A couple of pointers that may or may not help:
* bookmarks. Use them.
* a password vault. Find one you like and put it in play.
* monitoring software (like PRTG, Solarwinds, Nagios, etc.). Get one and put it to use.
I'm not going to ask "why do you need X tabs open 24/7", because it doesn't matter what the answer is. The design behind the answer is wrong. Whether it's something you did or something someone else is up to, it's wrong.
And to try to finger-point at MS because a critical security update required a re-start is wrong.
The only situation where it might even be remotely sane to prevent updates in the first place is when you have a unique configuration and unique software on the PC that demands the system remain unmodified from its current state (think: specialized lab equipment used to run a drug production line that cannot be modified without regulatory-required validation).
If your system is exposed (and with a browser open to 100+ tabs, I assume it is exposed), regular updates are a best-practice answer.
If you value your tabs so highly, then use a browser which can open a list of tabs at startup and maintain that list.
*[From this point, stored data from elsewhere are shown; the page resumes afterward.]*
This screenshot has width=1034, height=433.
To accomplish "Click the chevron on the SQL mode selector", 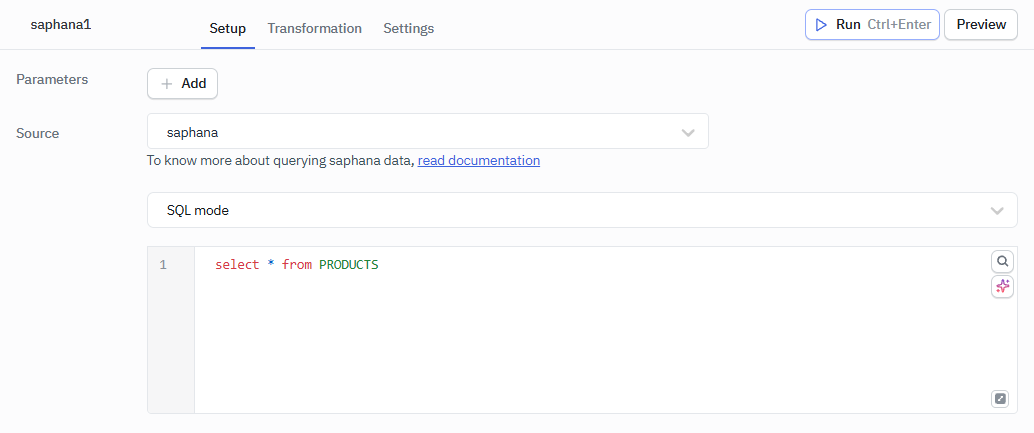I will (x=996, y=211).
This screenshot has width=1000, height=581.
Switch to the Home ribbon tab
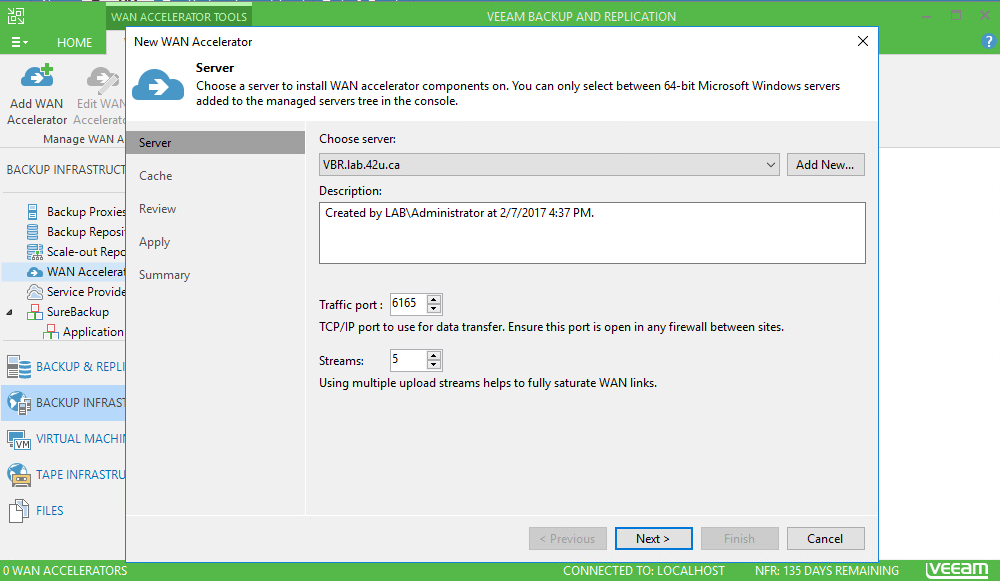[74, 43]
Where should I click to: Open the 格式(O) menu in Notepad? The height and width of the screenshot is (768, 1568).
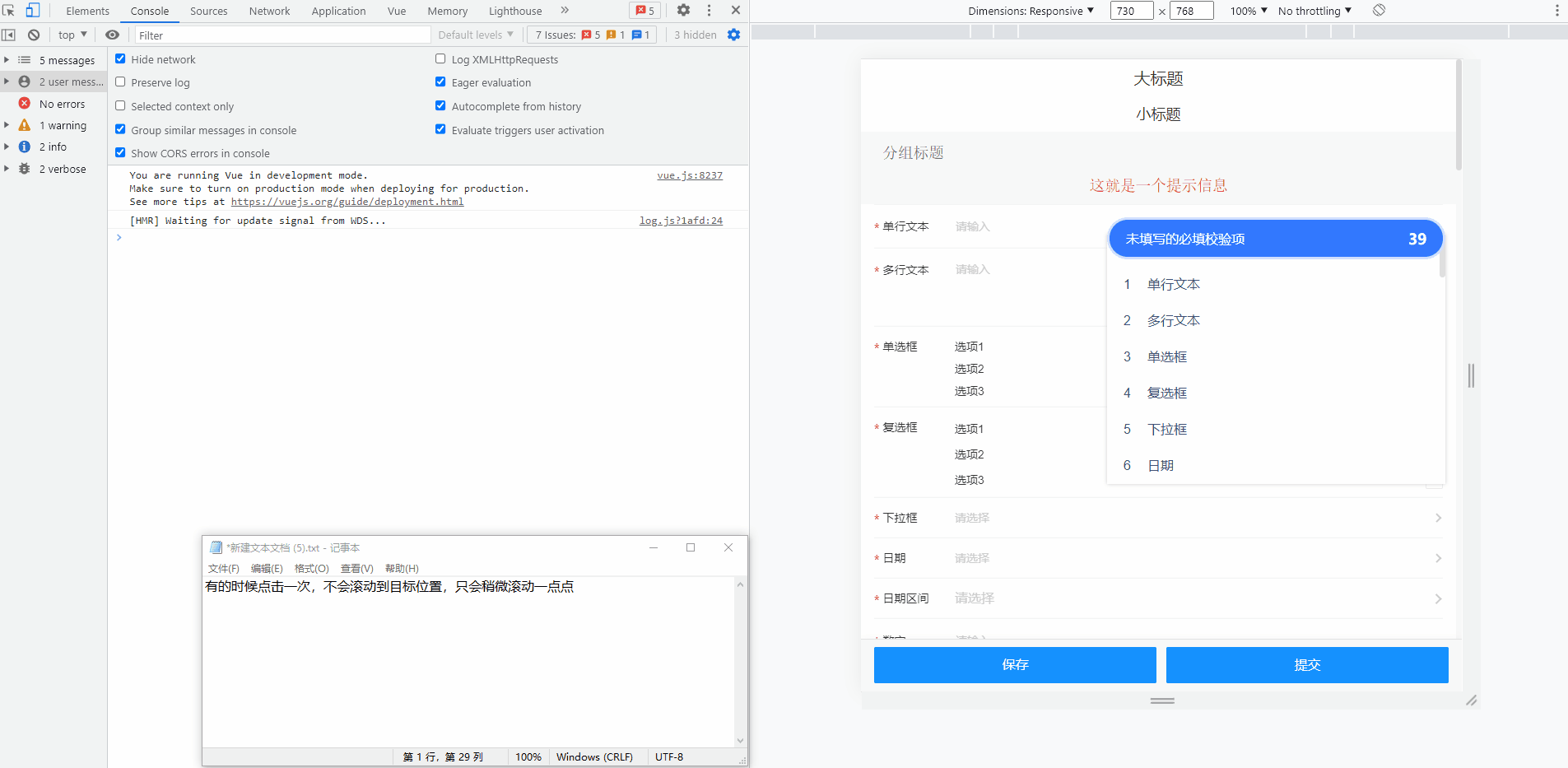311,569
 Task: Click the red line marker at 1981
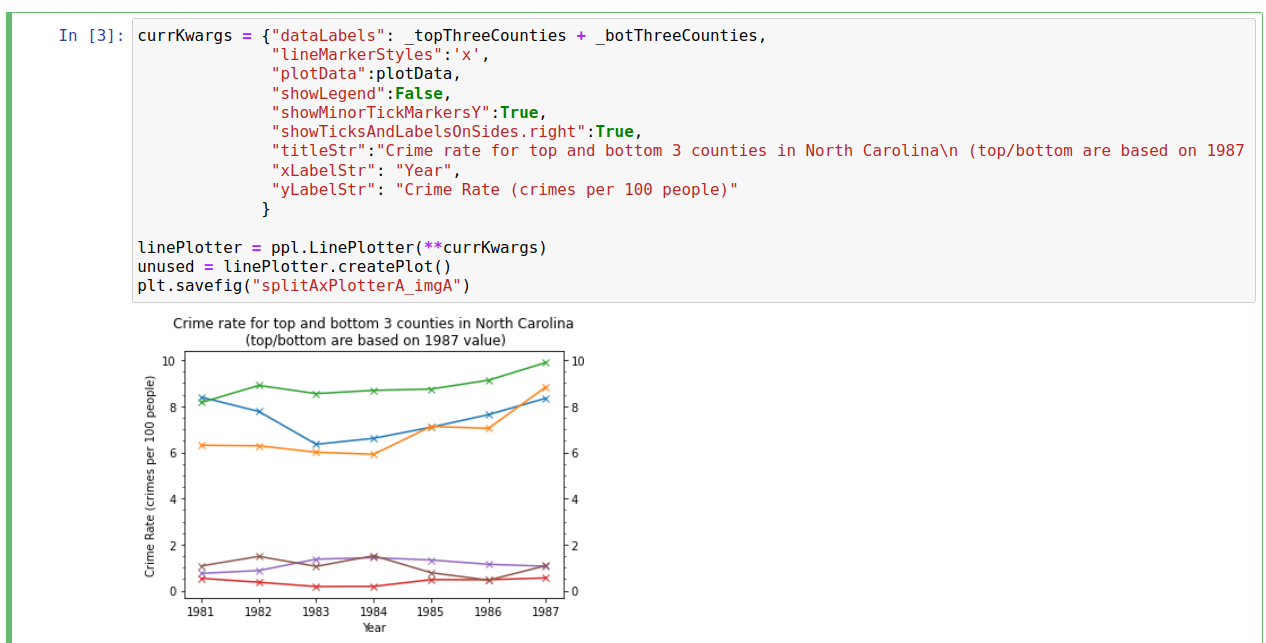coord(202,578)
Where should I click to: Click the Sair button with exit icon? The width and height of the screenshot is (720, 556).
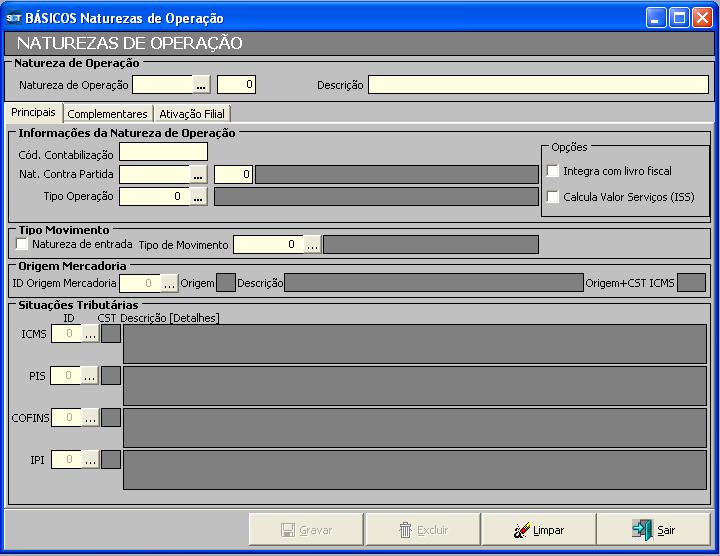(x=653, y=530)
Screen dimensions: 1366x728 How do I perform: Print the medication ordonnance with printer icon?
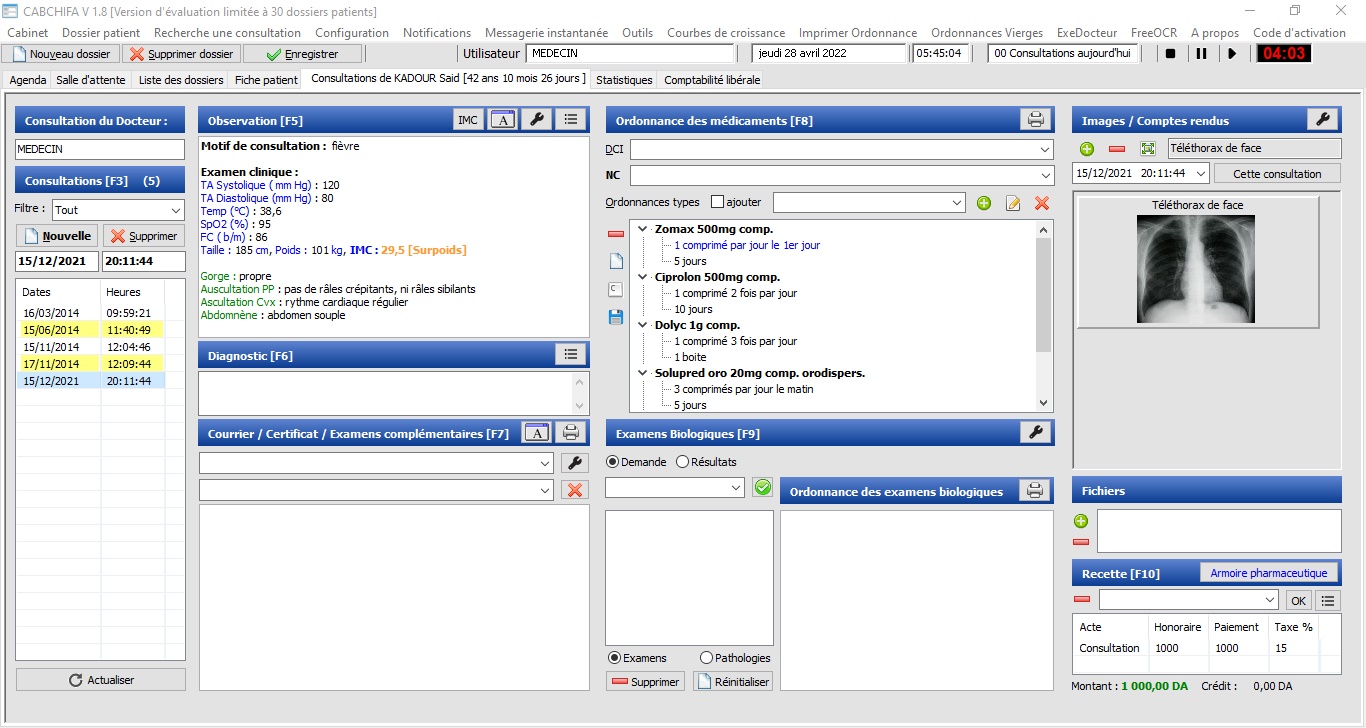[x=1036, y=120]
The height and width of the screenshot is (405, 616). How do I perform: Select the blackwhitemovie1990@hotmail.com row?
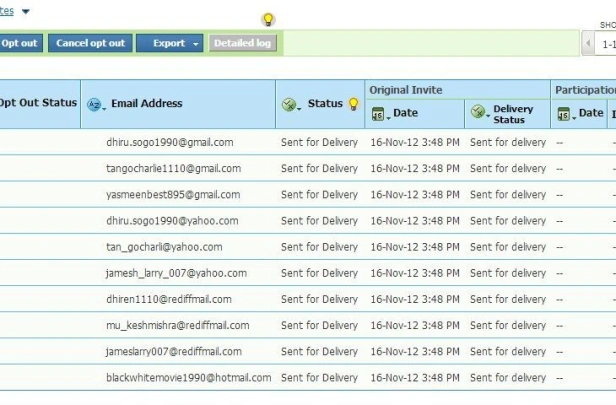308,378
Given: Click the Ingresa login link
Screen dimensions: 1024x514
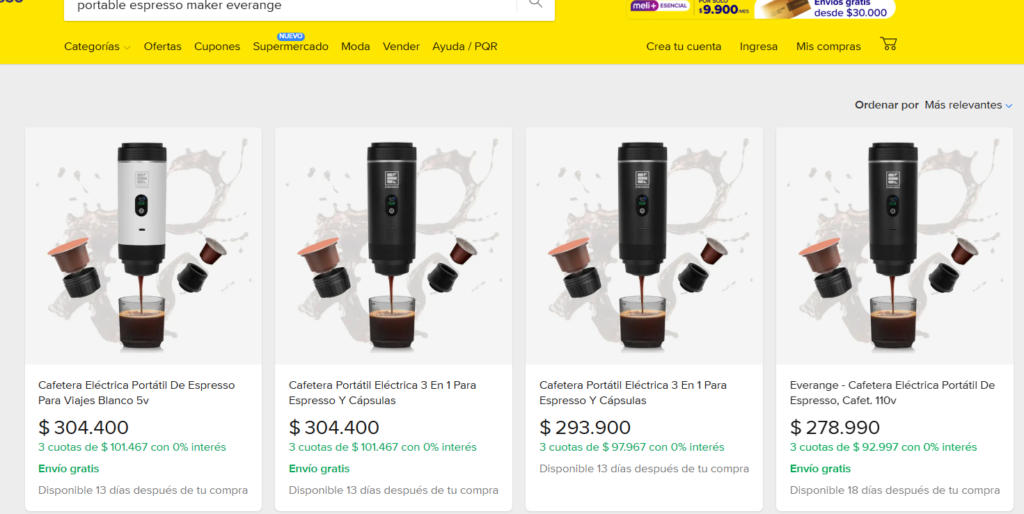Looking at the screenshot, I should pyautogui.click(x=758, y=47).
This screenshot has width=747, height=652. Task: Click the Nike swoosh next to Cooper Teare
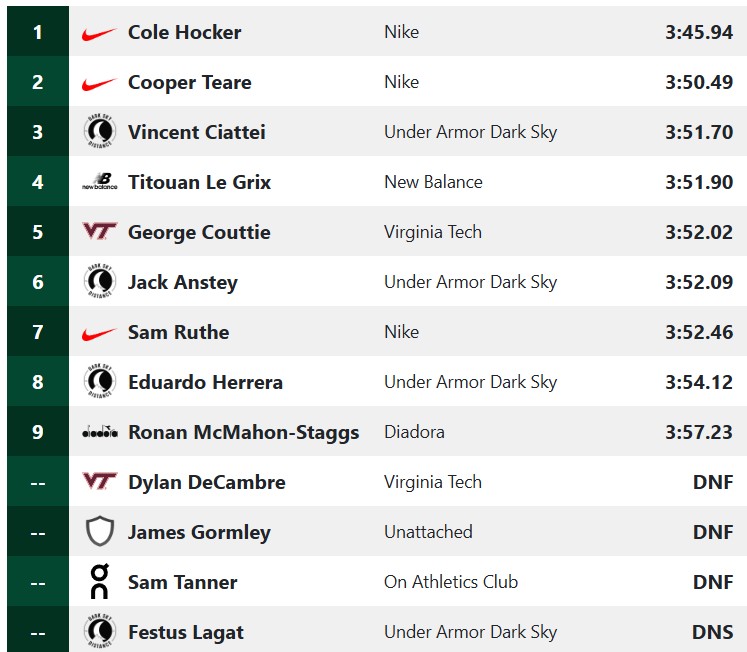click(99, 83)
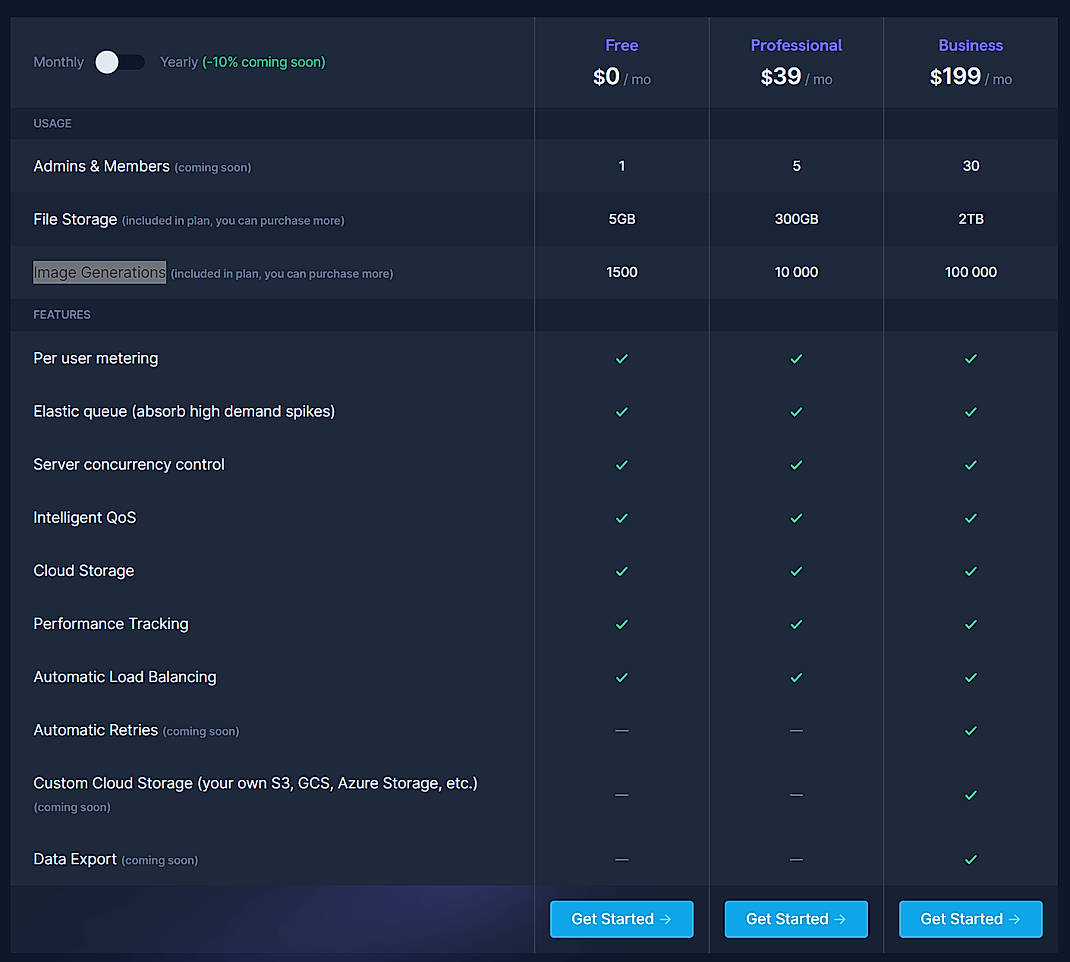
Task: Click the File Storage row label
Action: pos(75,219)
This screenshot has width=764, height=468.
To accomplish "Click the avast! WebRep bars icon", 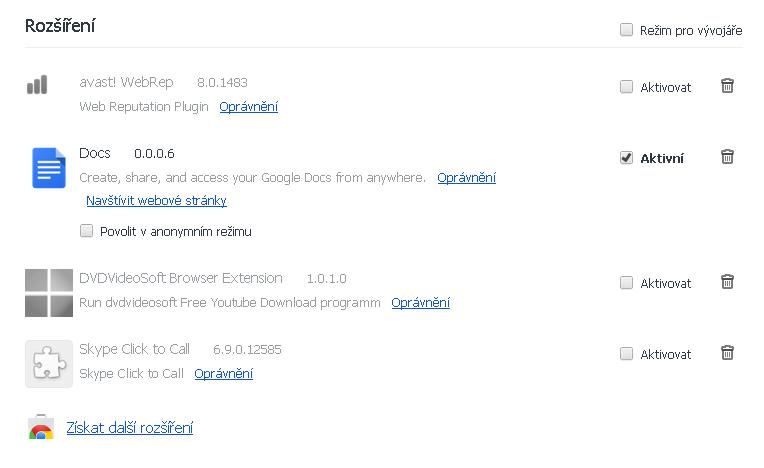I will click(x=37, y=85).
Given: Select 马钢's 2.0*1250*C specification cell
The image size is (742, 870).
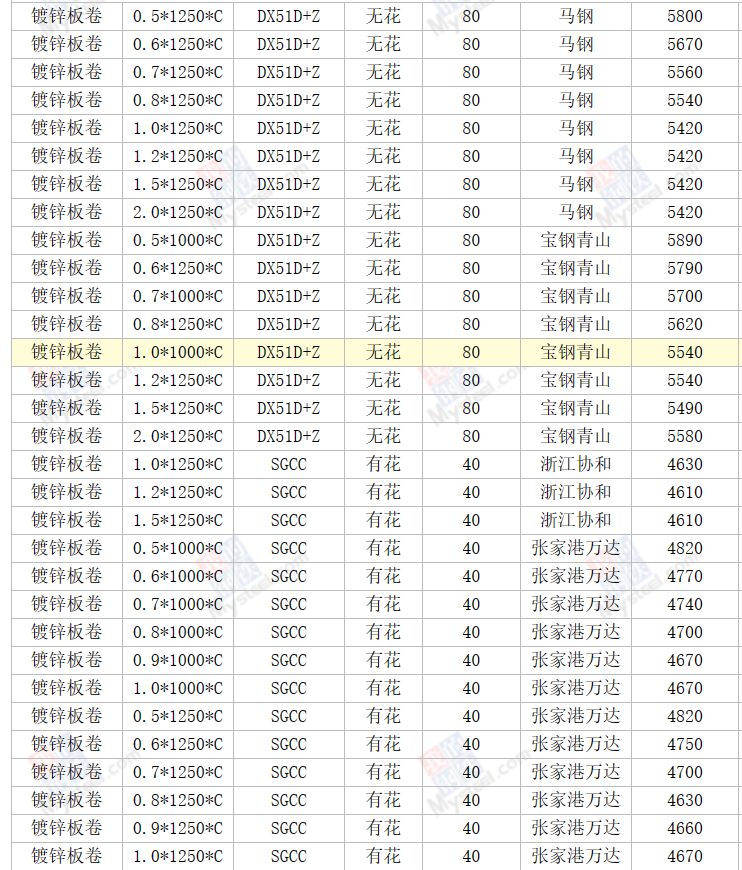Looking at the screenshot, I should [178, 212].
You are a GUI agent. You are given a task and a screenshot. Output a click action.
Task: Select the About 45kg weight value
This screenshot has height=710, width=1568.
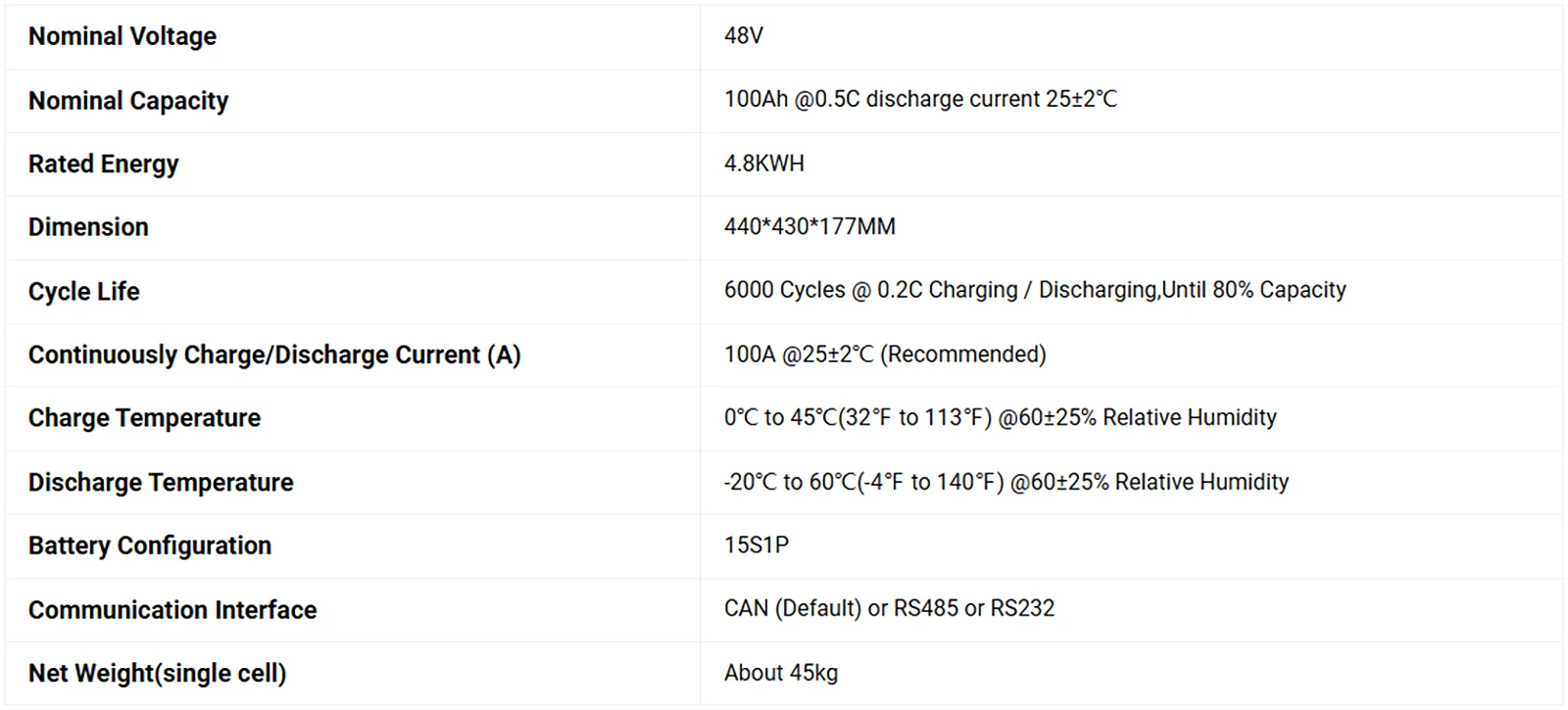781,673
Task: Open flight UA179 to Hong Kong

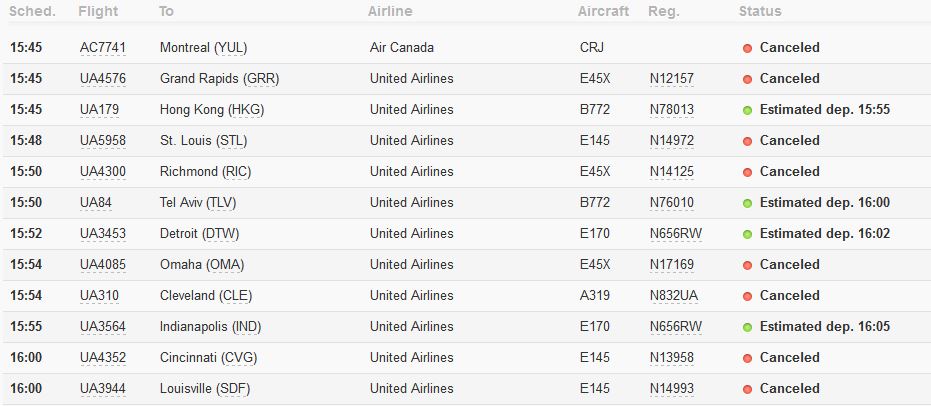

Then when you start your browser, it will re-open those tabs.
Really. Re-think your strategy here. Being dependent on a browser open with 100+ tabs? Not a winning solution. New job or new plan of execution is needed.
- Thomas_TheobaldOct 18, 2021Copper ContributorYou won't catch me defending the choice to reboot a machine without asking the user first. I never programmed mine to do that, before they ever took that code ).
But that aside, you can't defend someone's choice to make their job mission-critical based on maintaining a hundred tabs open on a browser. Regardless of Windows' behavior, one little power hiccup and the guy gets fired. That's irresponsible both to himself and to whatever particular responsibility is in the company.